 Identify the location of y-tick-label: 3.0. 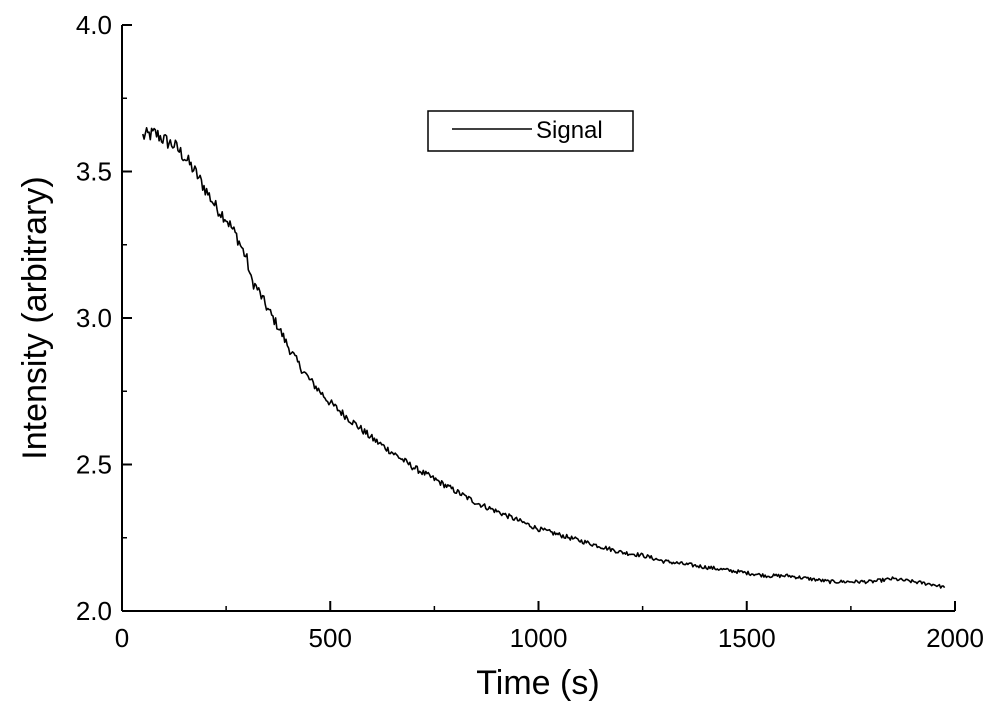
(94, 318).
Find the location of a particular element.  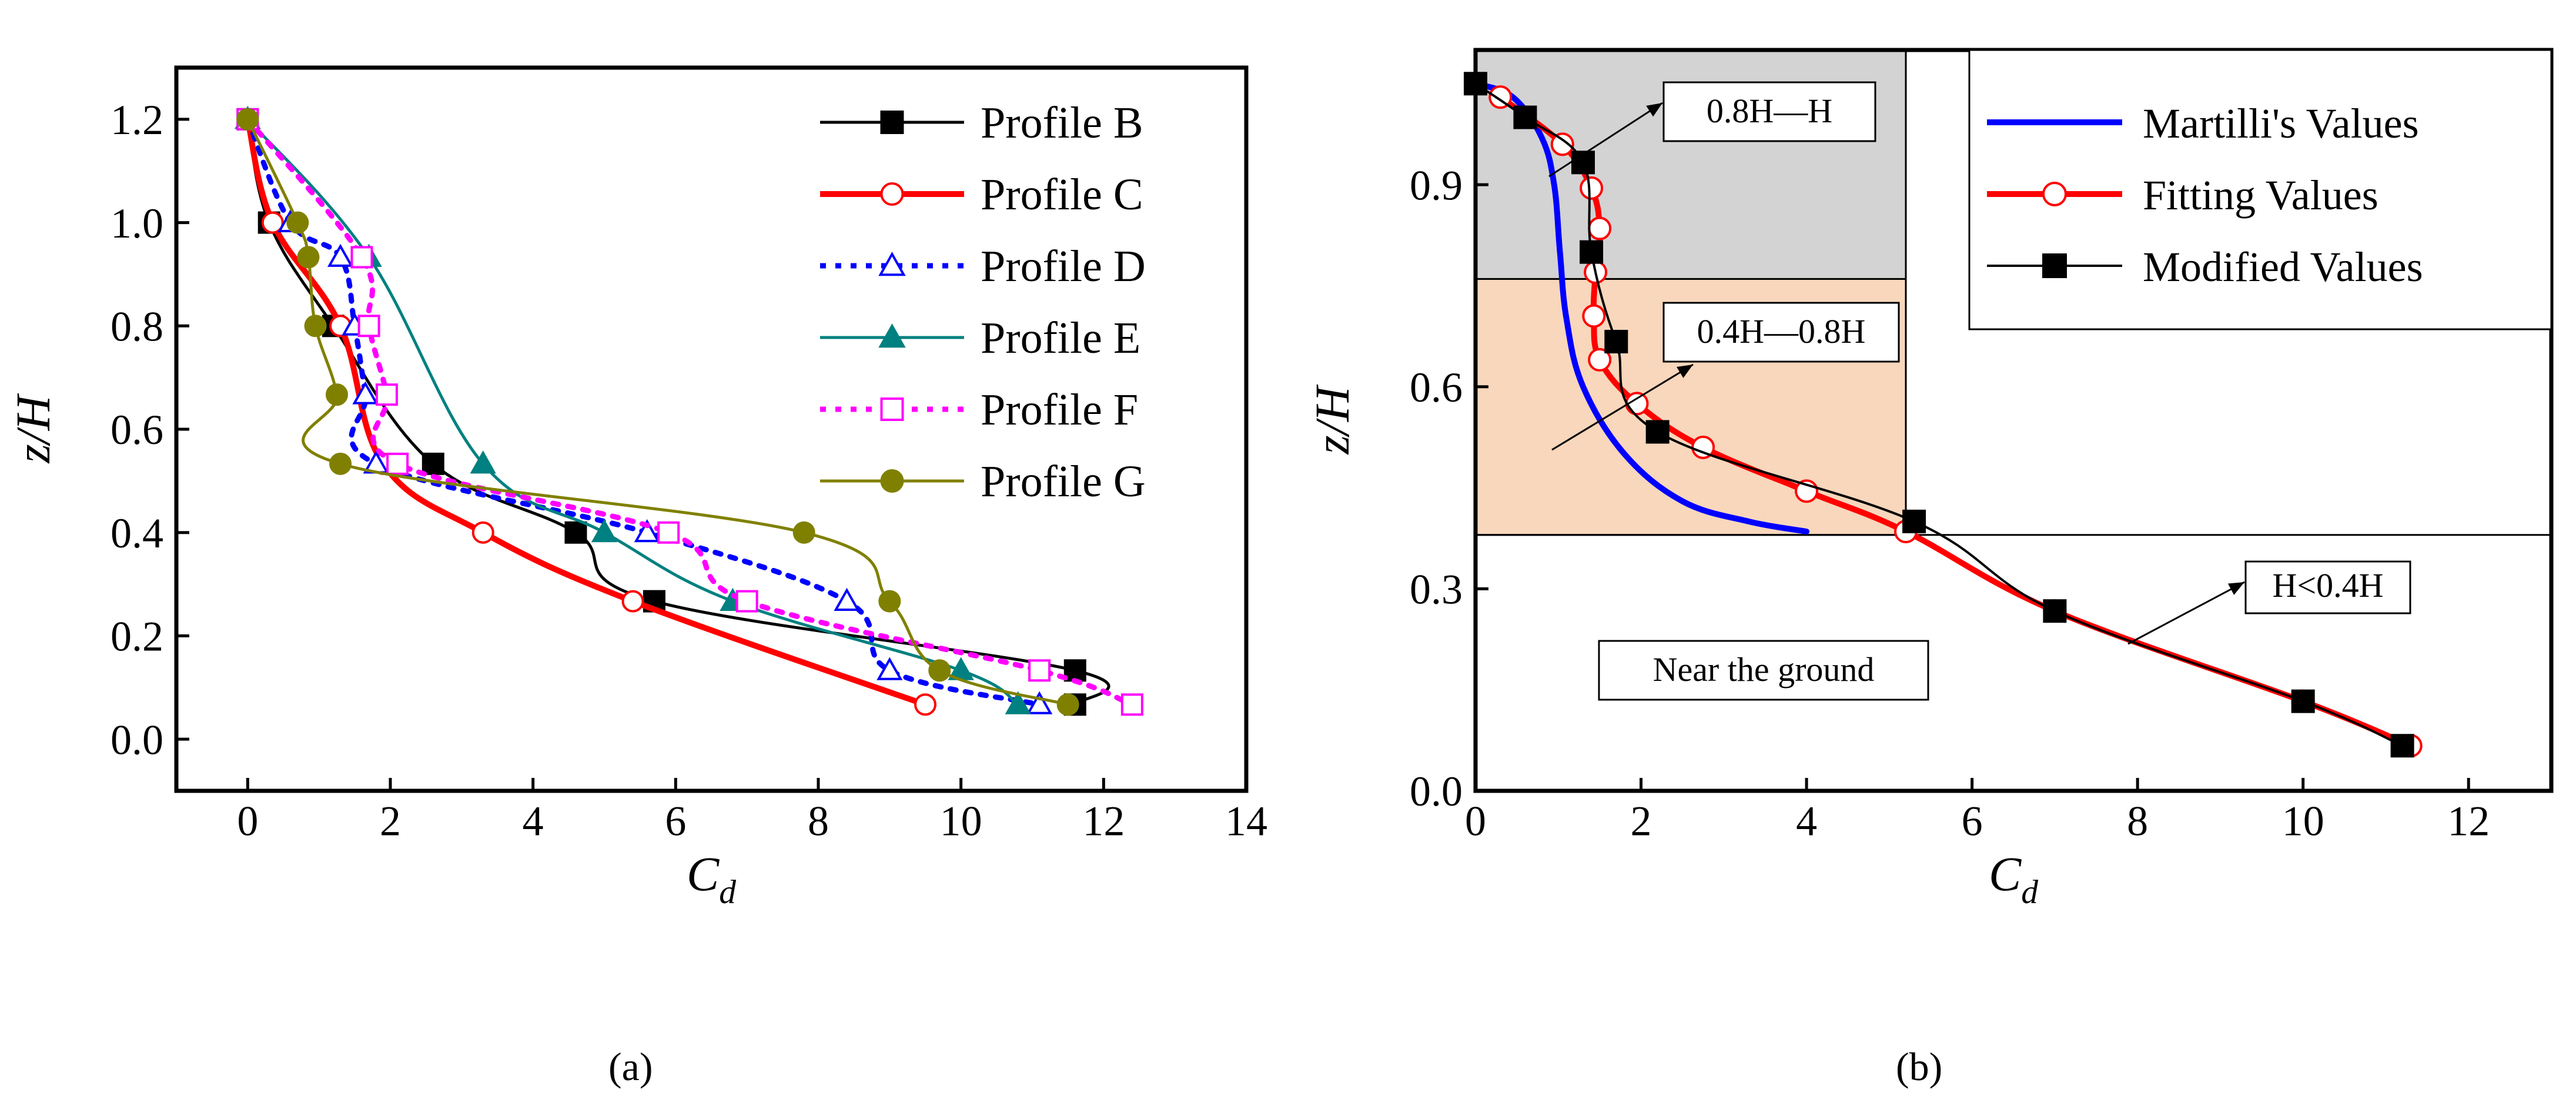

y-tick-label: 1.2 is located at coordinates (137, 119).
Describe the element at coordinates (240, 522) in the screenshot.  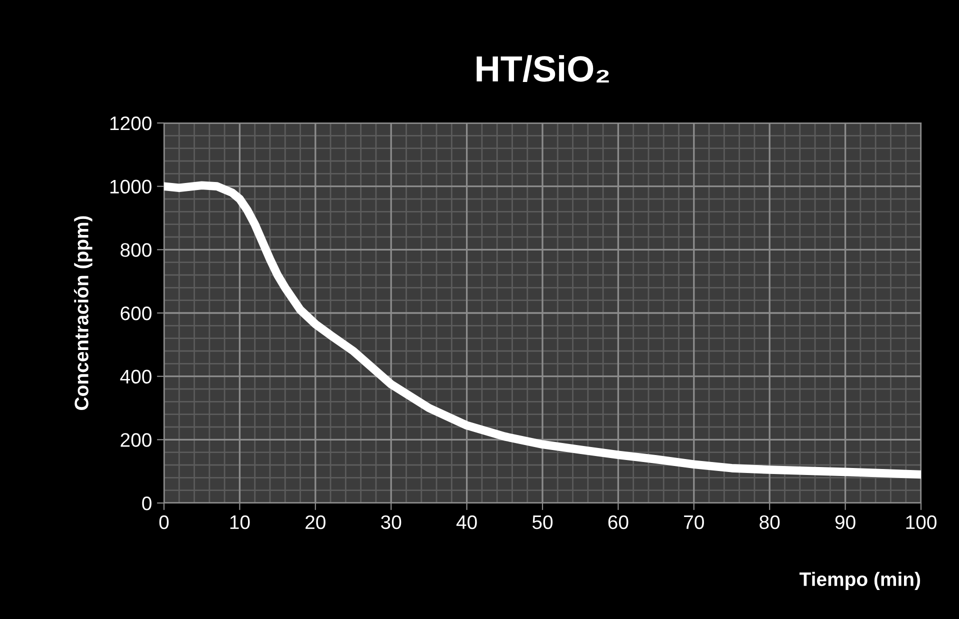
..........
TASK TO COMPLETE — Copy the entries above word for word, leaving out the pictures.

EXERCISE RESPONSE —
 Identify the location of y-tick-label: 3.0. 
(94, 318).
Find the location of a particular element.  

y-tick-label: 1.2 is located at coordinates (137, 119).
Describe the element at coordinates (240, 522) in the screenshot.  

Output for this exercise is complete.